Thursday, October 29, 2009

IDF under attack


It's tough enough to fight a war. It's even tougher when you're up against cowardly soldiers not in uniform who hide behind civilians. And things get absurd when after the war, you fear going to certain countries because you might get arrested for war crimes. The IDF has met a new enemy: the foreign courts, emboldened by the Goldstone report. In this article in Haaretz, Shahar Ilan explains how this new development can demoralize the troops and hurt Israel's ability to defend itself.
Operation Cast Lead was a resounding military success. It put a stop to the Qassam rocket fire in the south and we sustained few casualties. Yet even this success does not relieve the commanders of the need to go into battle with a lawyer in tow.
There is no way to wage combat in Gaza without harming the civilian population, and it is obvious that the IDF did much to avoid this. We are essentially telling our commanders: Your war is never over, and even if your life was saved, your career is in danger. No deed geared toward Israel's defense will go unpunished.
IDF officers and their charges are not the only ones whose faces we are spitting in by entertaining the very idea of establishing a commission of inquiry. What message are we sending to the residents of the south? That we accept the claim that firing thousands of Qassam rockets on their heads is not a war crime, but our operation is?
One needs to be blind not to recognize the fact that the world is judging us by a double standard. It does not change the fact that the world is stronger, and sometimes we need to put our heads down and play their game.
But there also comes a time when we need to say "enough is enough." If the officers who led Operation Cast Lead end up paying for it with their careers, or even if they do not pay but their appearances before a commission of inquiry become nightmarish, this will be the real crime.

1 comment:

Mackie said...

Good post! Above you quote Ilan saying . . .

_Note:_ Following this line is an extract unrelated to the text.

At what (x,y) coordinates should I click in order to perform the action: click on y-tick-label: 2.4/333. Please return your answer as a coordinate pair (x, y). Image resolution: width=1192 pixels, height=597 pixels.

"It does not change the fact that the world is stronger, and sometimes we need to put our heads down and play their game."

Yet in the next breath he says . . .

"But there also comes a time when we need to say "enough is enough."

What's "enough"? Since he has mentioned 'enough' twice, I ask twice: What's "enough"? I'll tell you what's enough. It's "putting our heads down" and playing their game. There was enough of that the first time ever it was done.

And we all know it. That's flab; that's weakness; the whole world gets a scent of that, and that alone is what makes the world "stronger".

But stronger in what? The stench of bully sweat? What in the world was ever stronger than Israel in 1948 and 1967? I'll tell you: nothing, ever! What was ever stronger than Israel at Entebbe? Nothing. EVER. What ever was stronger than Israel, when without force of alliance from anywhere in the world, Israel stood up to become Israel, once in '48, and TWICE, in 1967, against odds of a heel dragging LBJ and the whole Soviet world with every Arab nation under shelter of those bloody red arms, tanks, and jets?

Nothing is weaker than the rest of the world when one people in it stands up strong enough to be itself in defiance of all the bullying in the world.

Nothing can be a greater slap in the face to those whose "game" you condescend to be playing, than to play for them the part thier prejudice and ignorance would cast you in.

That's not what they want! All any man asks of another is that he should put his head up and declare who he is, what he wants, what he sees to be rightly coming to him whether they like it or not. They may not like it, till you've given them the chance to get used to it, but at least they will not hate and despise you for playing the imposter.

It is, above all things, this Jewish self-betrayal, this putting down of the head and playing the game that has kept forever the calumney coming against Jews and Israel. And of all people, wouldn't you think Israel should have learned that lesson by now?